◆ **Exercise description**: Look through the material below and give the number of lines where the string "agent" appears, without any other words.

◆ **Provided material**:
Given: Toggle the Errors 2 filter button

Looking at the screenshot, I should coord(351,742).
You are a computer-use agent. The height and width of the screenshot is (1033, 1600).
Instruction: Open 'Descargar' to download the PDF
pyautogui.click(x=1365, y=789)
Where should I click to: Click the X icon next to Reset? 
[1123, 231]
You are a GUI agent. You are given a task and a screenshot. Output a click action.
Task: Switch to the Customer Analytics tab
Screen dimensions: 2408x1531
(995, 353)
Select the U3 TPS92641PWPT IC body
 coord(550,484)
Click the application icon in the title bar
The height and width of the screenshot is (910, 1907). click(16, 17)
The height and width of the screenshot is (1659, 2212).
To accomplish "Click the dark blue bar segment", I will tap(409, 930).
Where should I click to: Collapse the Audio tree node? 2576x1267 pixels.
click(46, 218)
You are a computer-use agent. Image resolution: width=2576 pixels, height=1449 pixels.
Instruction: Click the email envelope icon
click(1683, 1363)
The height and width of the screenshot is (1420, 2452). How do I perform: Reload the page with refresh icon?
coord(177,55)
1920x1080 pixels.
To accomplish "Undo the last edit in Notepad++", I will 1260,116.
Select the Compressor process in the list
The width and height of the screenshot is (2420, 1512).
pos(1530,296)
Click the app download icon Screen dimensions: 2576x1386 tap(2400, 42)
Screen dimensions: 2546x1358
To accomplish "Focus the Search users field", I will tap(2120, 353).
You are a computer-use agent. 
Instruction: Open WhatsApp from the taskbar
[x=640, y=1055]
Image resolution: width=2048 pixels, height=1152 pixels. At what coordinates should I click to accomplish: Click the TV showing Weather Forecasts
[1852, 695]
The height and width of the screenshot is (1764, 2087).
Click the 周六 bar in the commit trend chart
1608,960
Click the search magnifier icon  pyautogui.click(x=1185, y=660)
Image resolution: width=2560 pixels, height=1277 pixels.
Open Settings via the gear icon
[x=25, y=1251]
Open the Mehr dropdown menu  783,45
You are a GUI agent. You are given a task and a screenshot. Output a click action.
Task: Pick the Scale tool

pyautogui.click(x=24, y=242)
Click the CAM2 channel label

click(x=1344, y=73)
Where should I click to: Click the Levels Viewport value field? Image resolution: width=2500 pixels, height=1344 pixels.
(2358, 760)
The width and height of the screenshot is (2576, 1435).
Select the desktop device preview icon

◆ **Result**: 5